──────── EXTRACTED MATERIAL

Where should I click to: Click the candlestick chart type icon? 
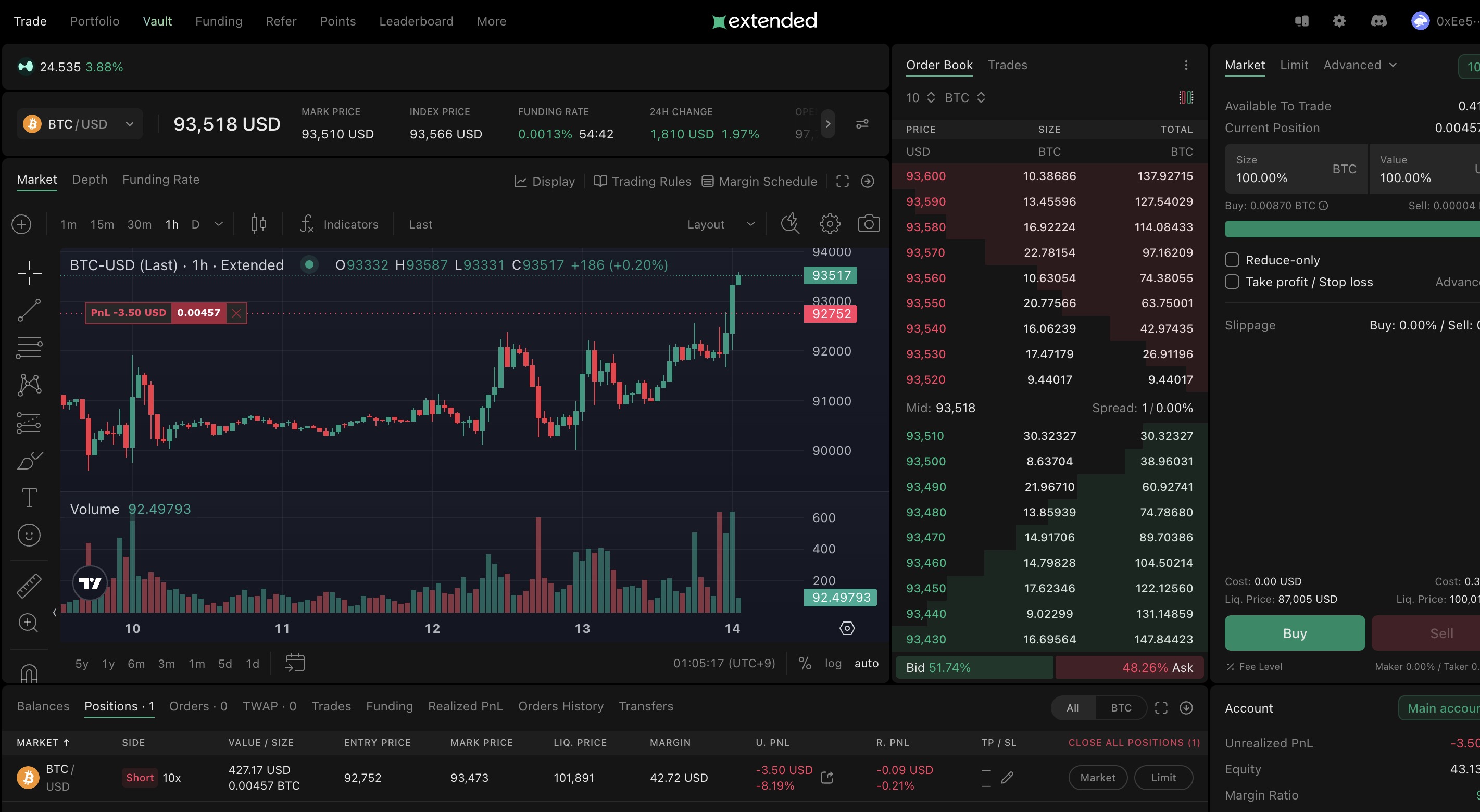pos(258,224)
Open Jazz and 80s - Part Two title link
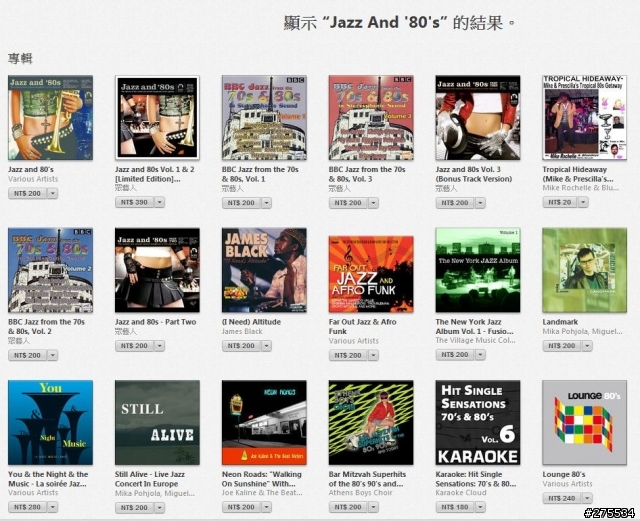The width and height of the screenshot is (640, 521). [156, 322]
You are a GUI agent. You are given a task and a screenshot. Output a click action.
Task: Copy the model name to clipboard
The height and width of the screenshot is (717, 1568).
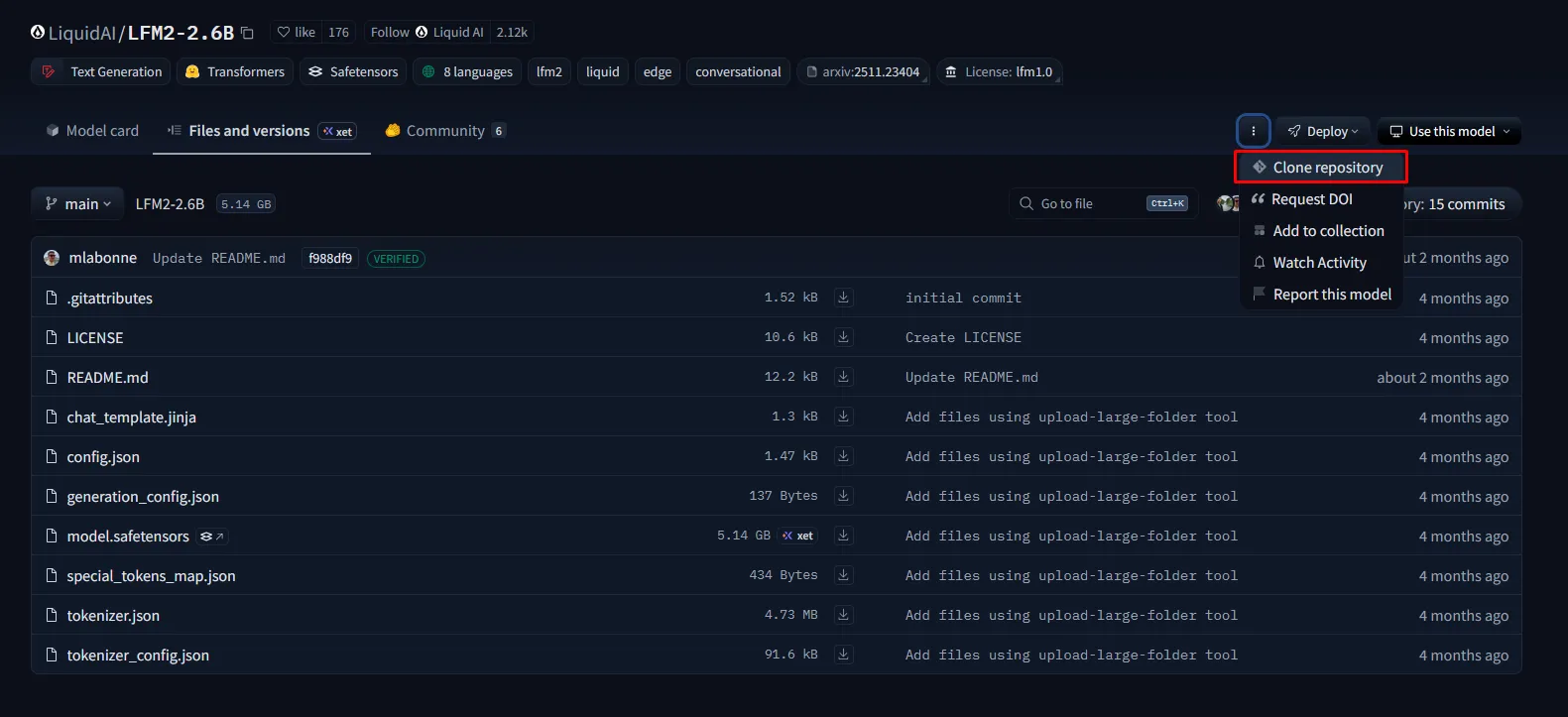[x=247, y=33]
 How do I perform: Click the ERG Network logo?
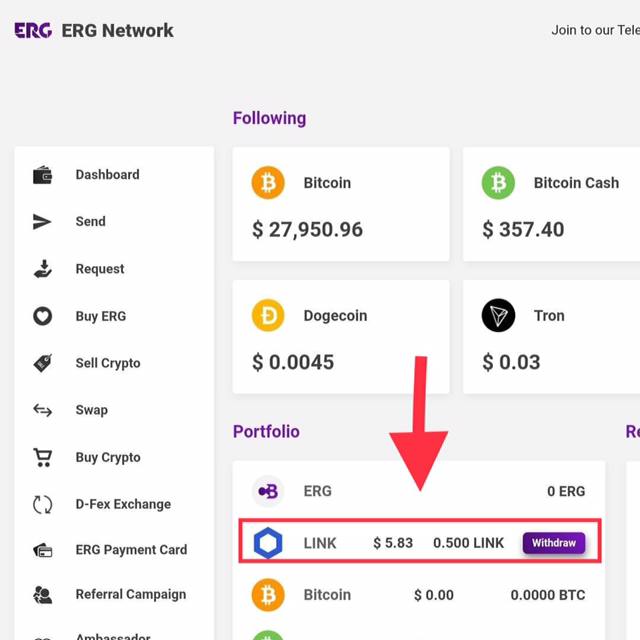(33, 30)
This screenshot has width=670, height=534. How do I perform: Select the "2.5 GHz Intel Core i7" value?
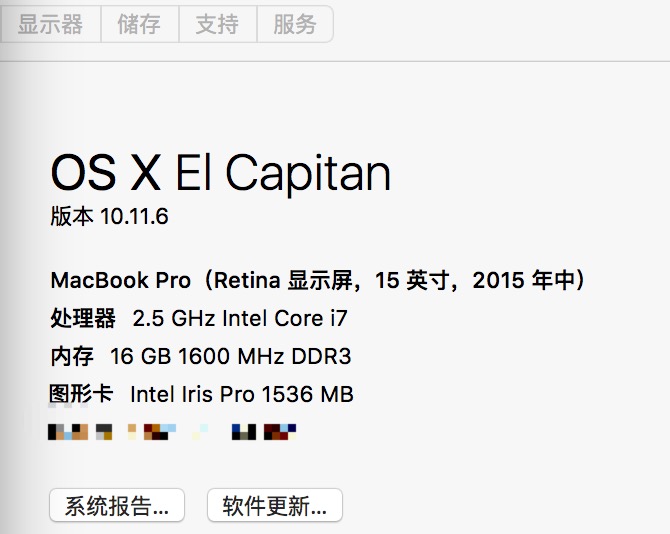(240, 318)
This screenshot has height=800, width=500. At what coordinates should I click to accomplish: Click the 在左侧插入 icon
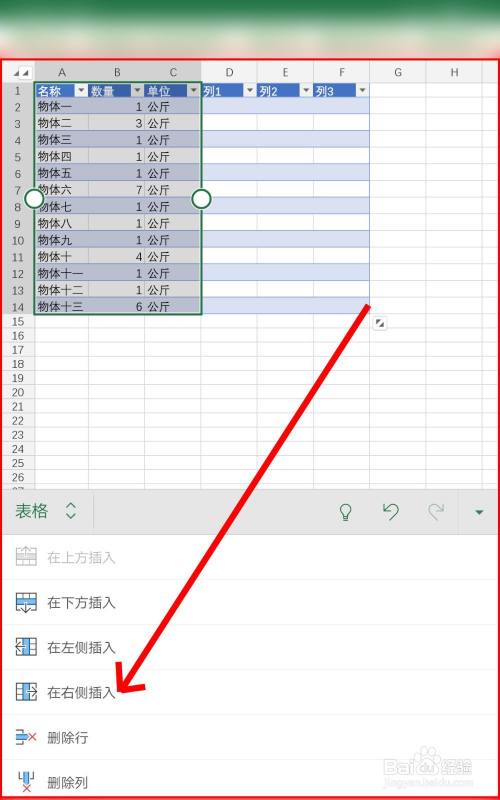(26, 647)
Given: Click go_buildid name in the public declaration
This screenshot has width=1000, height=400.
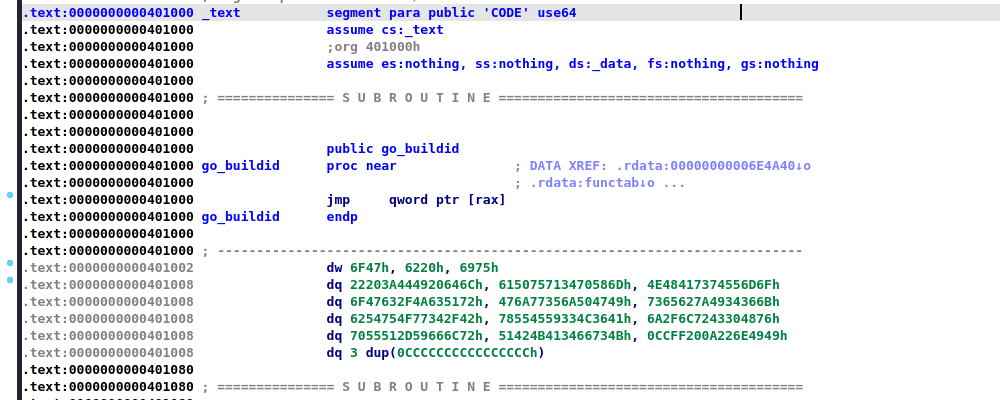Looking at the screenshot, I should pos(418,149).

────────────────

• _REQUIREMENTS_: Copy out every line of the listing above word for word, but leave out the pictures.

• _RESULT OF THE TASK_:
Where should I click to: Click the candlestick chart type icon? 
pos(258,224)
Open Jazz and 80s - Part Two title link
The width and height of the screenshot is (640, 521). [156, 322]
You are a GUI agent. You are given a task and a screenshot. Output a click action.
Task: Copy the model name to clipboard
The height and width of the screenshot is (717, 1568).
[x=247, y=33]
 How do I perform: Click the ERG Network logo?
(33, 30)
This screenshot has width=670, height=534. How do I perform: Select the "2.5 GHz Intel Core i7" value?
(240, 318)
This screenshot has height=800, width=500. At what coordinates should I click to accomplish: Click the 在左侧插入 icon
(26, 647)
Given: Click go_buildid name in the public declaration
This screenshot has width=1000, height=400.
Looking at the screenshot, I should pos(418,149).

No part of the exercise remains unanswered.